5 Benefits of an API-driven Approach in Microservices Architecture

A highway interchange from overhead

Amir Moradabadi
Amir Moradabadi

October 31, 2023

Microservices architecture is a common approach to building complex software applications, wherein the full system is broken down into a set of small, independent, and loosely coupled services that work together like a team in order to deliver business value. Each service focuses on performing a specific business task, and communicates with other services through lightweight APIs or messaging systems.

Building scalable and reliable systems with a microservices architecture is a smart approach, but it’s not without challenges. One challenge is managing the large number of APIs that accumulate as the system grows. Each service exposes its own API, which often needs to be consumed by other services. This might lead to a number of problems, including duplication of code, inconsistencies between schemas, poor API documentation, and other miscommunications.

As a way to mitigate these effects is by taking an API-driven approach and using automation tools.

What Is an API-driven Approach?

The API-driven strategy emphasizes the use of APIs as the primary channel of communication between microservices by thinking, defining, and standardizing the API definition first. In this approach, the whole system could be designed without thinking about the implementation, simply by adding an abstract layer. Automation tools help reduce the potential for user error to enter such a critical and complex layer.

Benefits of an API-driven Approach

The API-driven approach offers many benefits, which create a more reliable system,and a more predictable development experience.

1. Reduces Duplication

Each API needs to be consumed by other services. Using automation tools and generated code reduces the duplication, and makes sure that every service that is consuming the API is using exactly the same implementation, HTTP library, and error handlings as others. By taking this approach, not only is the API implementation standardized, it also ensures that the client usages are the same. You decide on a library that works best for your design and use it across the entire system.

2. Simplifies Validation

Large organizations often institute strict naming conventions and rules for their services. Taking this approach makes validation easier within pipelines. You can read more about API naming convention from Google.

Also, you can enjoy some basic validation for the user inputs for free. For example, in your specification, you define a parameter as required and the user is forced to provide a value.

3. Creates Built-in Documentation

Consuming an API requires some amount of knowledge about the API’s path, parameters, request body and response, authentication, and more. This information is traditionally stored in API documentation, but keeping documentation updated over a long time poses a challenge, and might be forgotten during the development process.

With an API-driven approach, teams are forced to think and design the API's information before implementing it.

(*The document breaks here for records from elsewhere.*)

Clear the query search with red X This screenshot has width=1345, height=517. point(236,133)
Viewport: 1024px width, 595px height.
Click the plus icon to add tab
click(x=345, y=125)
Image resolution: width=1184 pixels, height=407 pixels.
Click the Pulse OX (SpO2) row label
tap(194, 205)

Whenever you update something in the specification, the changes are automatically applied to your documentation, meaning you can’t miss a newly added parameter or a change in the status codes.

4. Avoids Inconsistency

In most cases, models are used when implementing the API request or response body. When consuming APIs, each service creates its own version of the API models, which might result in inconsistencies between server output and the client version.

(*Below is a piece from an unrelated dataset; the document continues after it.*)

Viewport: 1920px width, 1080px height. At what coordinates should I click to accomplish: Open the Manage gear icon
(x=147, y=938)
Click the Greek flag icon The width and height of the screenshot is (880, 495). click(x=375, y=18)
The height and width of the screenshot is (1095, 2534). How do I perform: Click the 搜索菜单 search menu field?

Imagine that, when services get updated, they introduce or update new fields. All services need to update their own models to use the updated version. This process is complicated.

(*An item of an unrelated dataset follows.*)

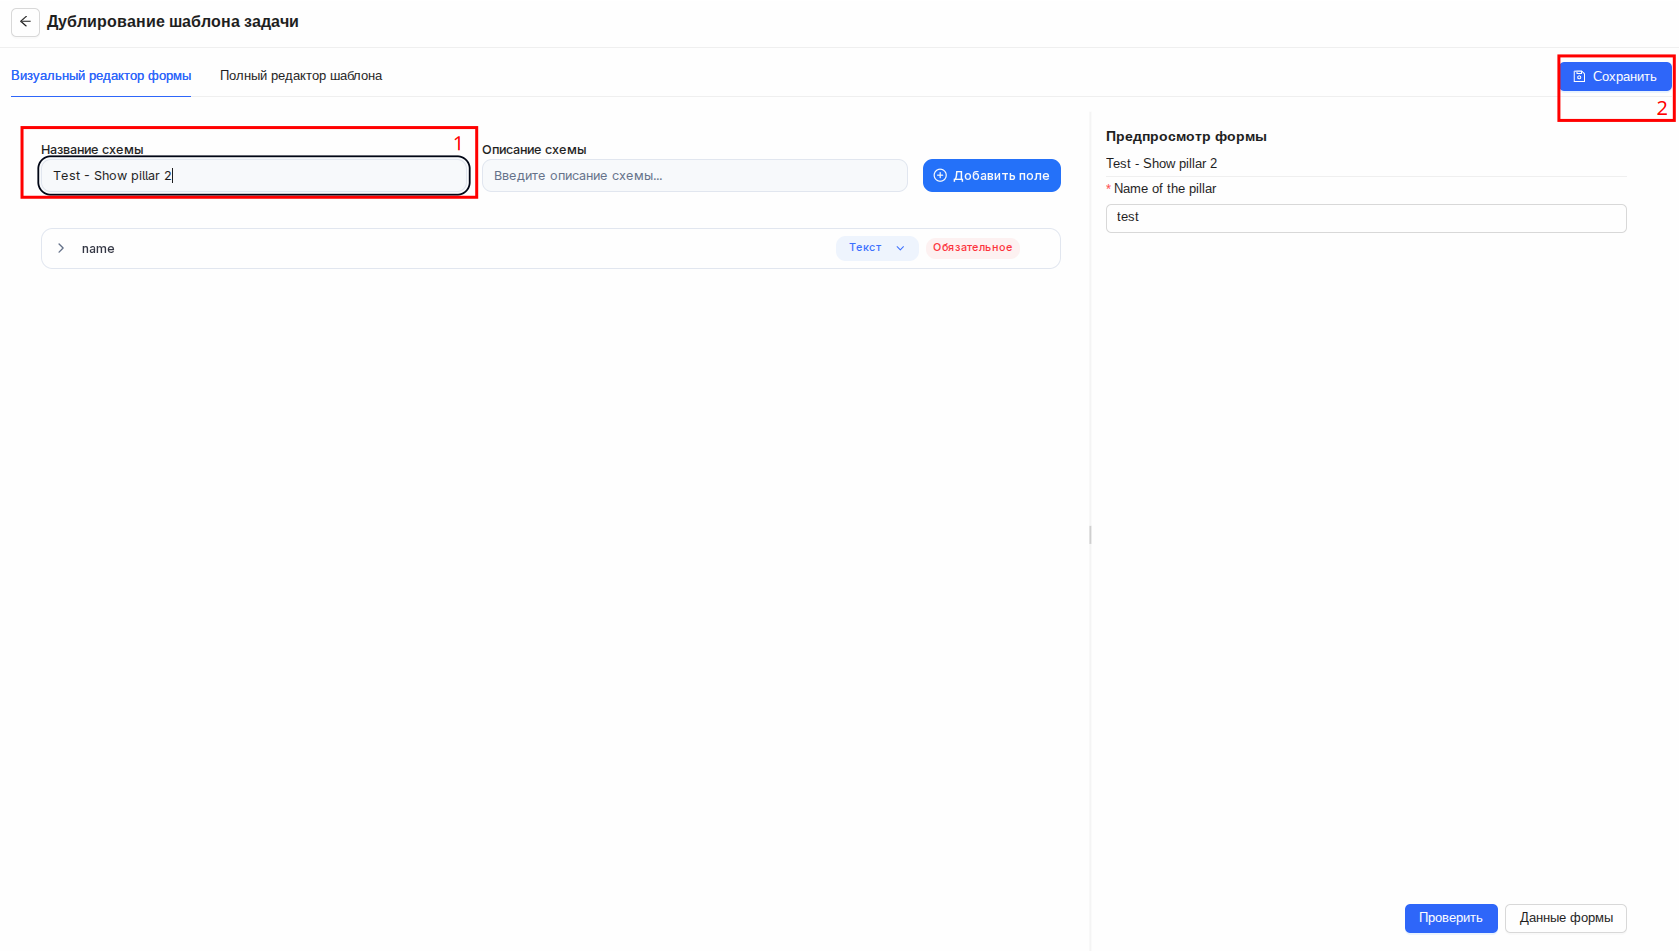This screenshot has width=1679, height=951.
Task: Toggle the Обязательное required badge
Action: (972, 248)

Using an API-driven approach, clients of your API don’t need to create their own version of models. They simply use the generated version, which mirrors the server’s version. If an API changes or updates to a new version, you simply need to update the library that exposes the new API and use the new method generated for you with the latest model.

5. Implements Automated Tests

Automatically generating tests from specification comes with several benefits that enhances efficiency, accuracy, and maintainability of the API development process. It saves time, makes sure that the contract specified in the design is tested accurately, and improves test coverage. Automated testing tools provide confidence that APIs and models are working as expected.

Conclusion

In conclusion, API-driven development is essential in microservices architecture, especially for efficiency and consistency. It simplifies the complexities of service integrations and reduces code redundancy. Through automated testing and built-in documentation, it ensures that each microservice is reliable and well-documented, promoting a strong and flexible micro-services system. In another article, I explained how to follow the API-Driven approach.